Local confinement and alloy/dealloy activation of Sn–Cu nanoarrays for high-performance lithium-ion battery

Abstract The practical application of Sn-based anodes are seriously hampered by the dramatic volume expansion (∼300%) during charge/discharge processes, which induces large internal stress that can make the anode materials easily pulverized and cracked to cause the loss of electrical contact and thus severe capacity fading.

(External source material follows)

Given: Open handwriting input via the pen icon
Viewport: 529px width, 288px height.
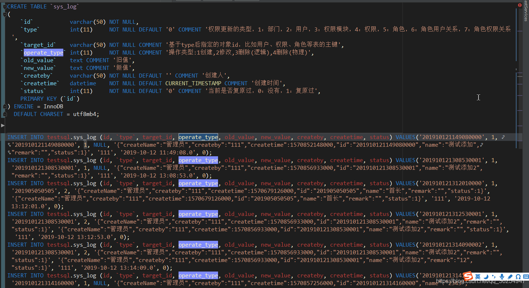Looking at the screenshot, I should tap(510, 276).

In order to address this problem, a versatile strategy has been developed for preparing multiple Sn/Cu nanoarrrays including Cu–Sn end-to-end nanowires (NWs), Cu@Sn core-shell NWs and Cu@Sn core-shell semi-nanotubes (NTs) through a two-step successive-electrodeposition process with track-etched polycarbonate (PC) membranes as template: metallic Cu nanowire arrays are first electrodeposited inside the nanopores of the PC membrane on the Cu foil substrate, followed by the deposition of Sn in the second step. The architectures of these samples can be readily tuned by modifying the synthesis conditions or by treating the PC membrane with 3-aminopropyl-triethorxysilane (APTES). The distinct structures of these electrodes provide a high performance in lithium ion batteries. The discharge capacity of Cu–Sn NWs, Cu@Sn NWs, and Cu@Sn NTs after 400 charge-discharge cycles at a specific current of 0.8 A g−1 is 714, 402, and 1193 mA h g−1, respectively. Such a performance can be attributed to a local confinement effect between Sn and Cu which inhibits the pulverization of the active material, and an alloy/dealloy activation process achieving high reversible capacities.